There are three cases. For large negative \(\theta\), use \[ l(\theta) = (x - 1) \theta - m - \log\left( 1 - \frac{m}{2} + \frac{m^2}{3!} - \frac{m^3}{4!} + \cdots + \frac{(- m)^{k - 1}}{k!} + \cdots \right) \] (since the infinite series is convergent for all \(\theta\), this works for all \(\theta\) but is only necessary for large negative \(\theta\)).

Otherwise, use \[ l(\theta) = x \theta - m - \log(1 - e^{- m}) \] except when \(x \theta\) overflows (is Inf), in which case the correct result is -Inf.

4.2 Mean

The mean \(\mu\) is not part of the result but is used in intermediate calculations.

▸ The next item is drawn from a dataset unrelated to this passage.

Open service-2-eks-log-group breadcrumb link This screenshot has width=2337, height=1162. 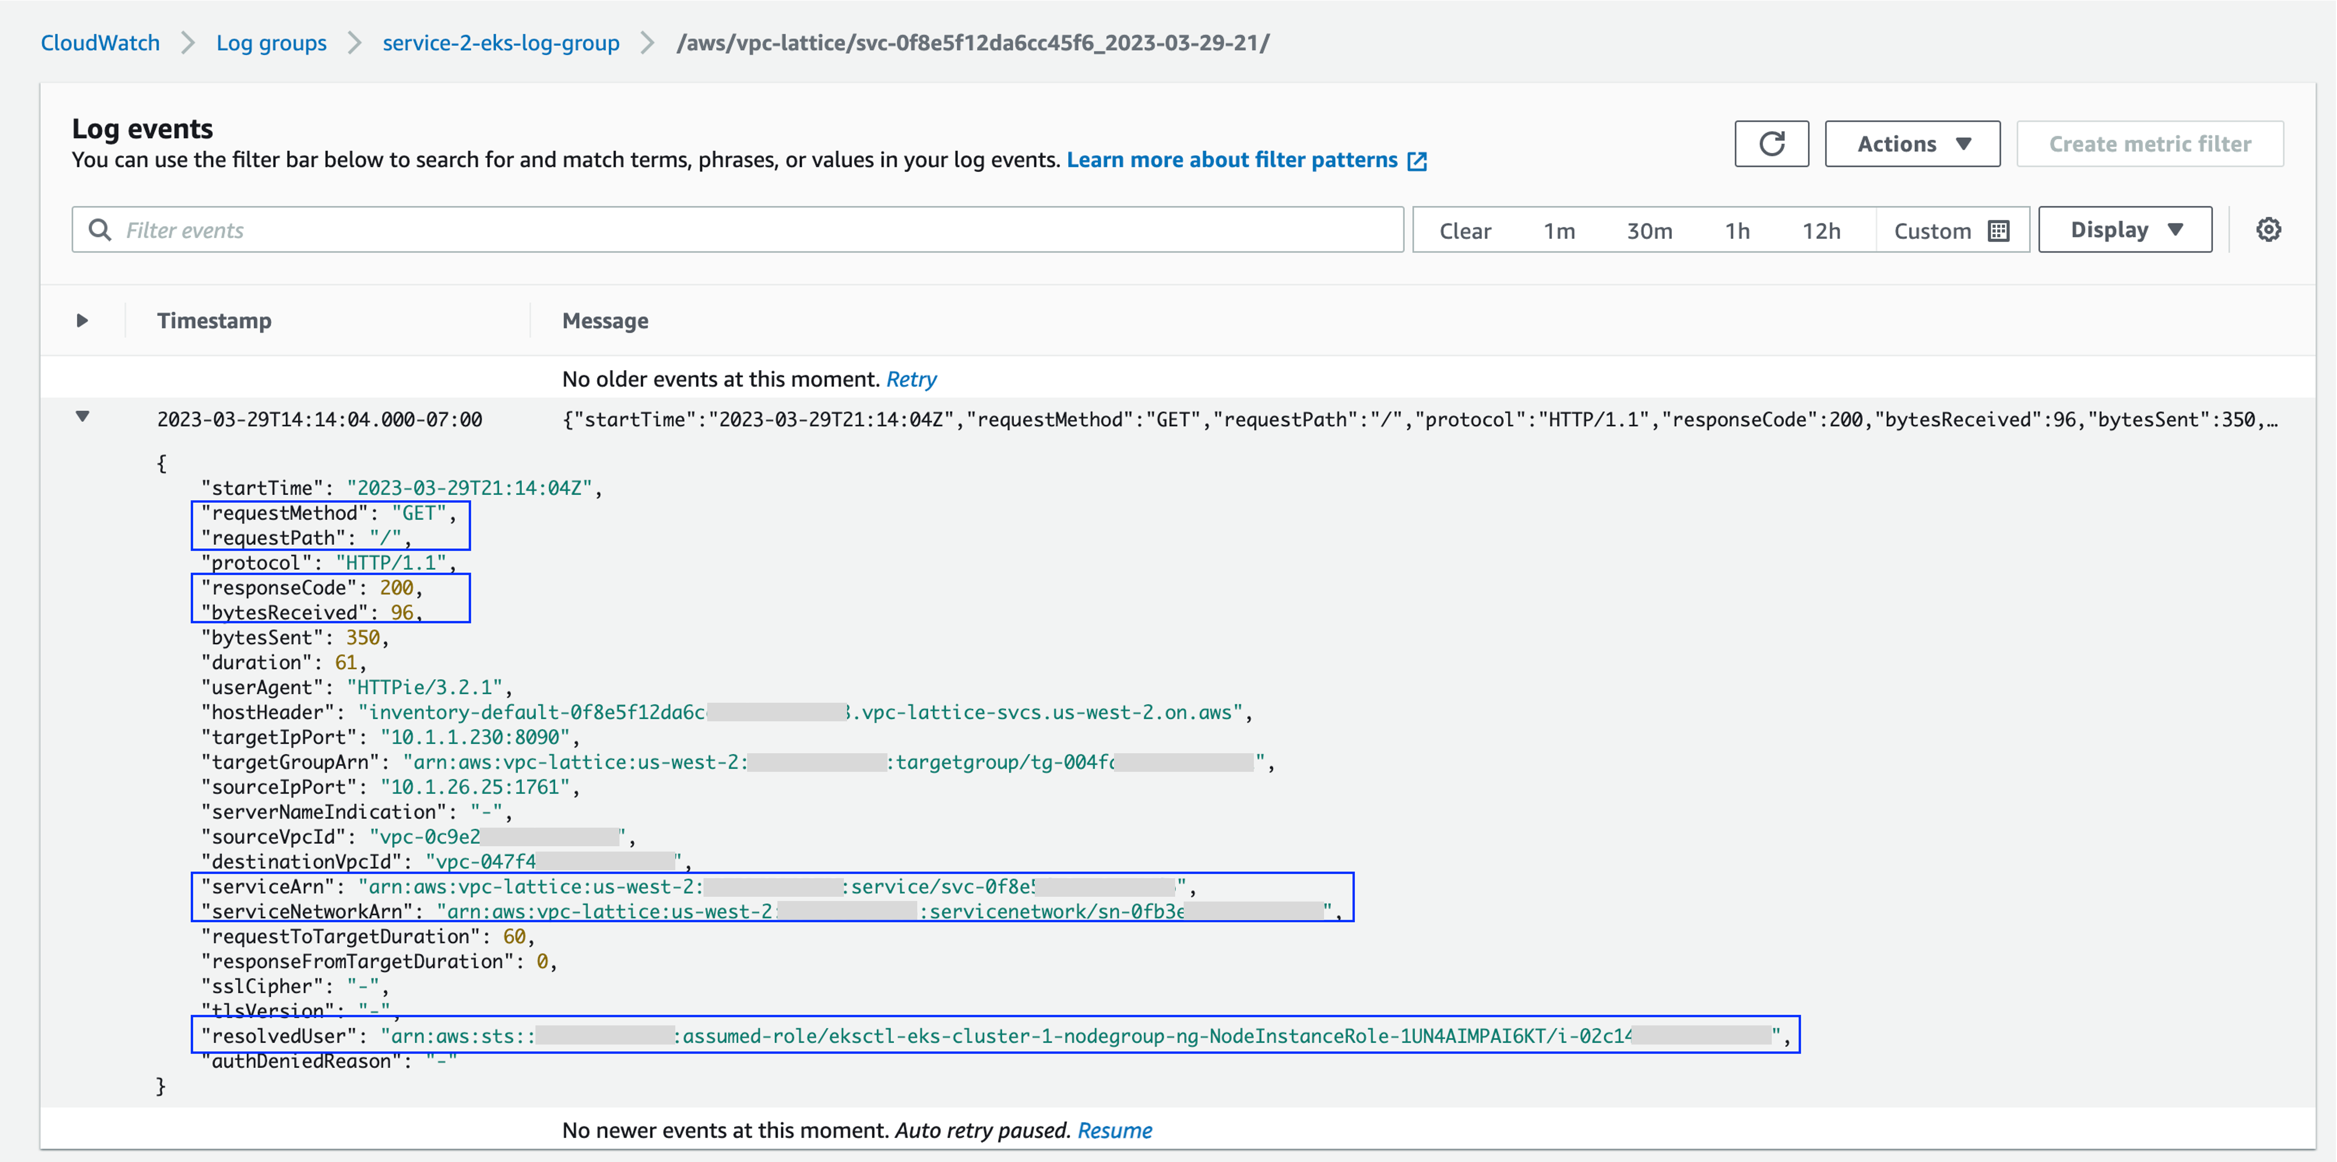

When \(\theta\) is large negative, use \[ \mu = \frac{1}{1 - \frac{m}{2} + \frac{m^2}{3!} - \frac{m^3}{4!} + \cdots + \frac{(- m)^{k - 1}}{k!} + \cdots } \] Otherwise, the formula \[ \mu = \frac{m}{1 - e^{- m}} \] works.

4.3 First Derivative

When \(x = 1\) and \(\theta\) is large negative, use \[ l'(\theta) = m \cdot \frac{- \frac{1}{2} + \frac{m}{3!} - \frac{m^2}{4!} + \cdots + \frac{(- 1)^{k - 1} m^{k - 2}}{k!} + \cdots } {1 - \frac{m}{2} + \frac{m^2}{3!} - \frac{m^3}{4!} + \cdots + \frac{(- m)^{k - 1}}{k!} + \cdots } \] In all other cases \[ l'(\theta) = x - \mu \] gives good answers.

4.4 Second Derivative

When \(\theta\) is large negative, use \[ l''(\theta) = - \mu (1 + m - \mu) \] When \(\theta\) is large positive, use \[ l''(\theta) = - \mu (1 - \mu e^{- m}) \] except when \(\mu\) overflows (is Inf), in which case this formula gives NaN but the correct answer is -Inf.

For moderate sized \(\theta\), positive or negative, either formula works.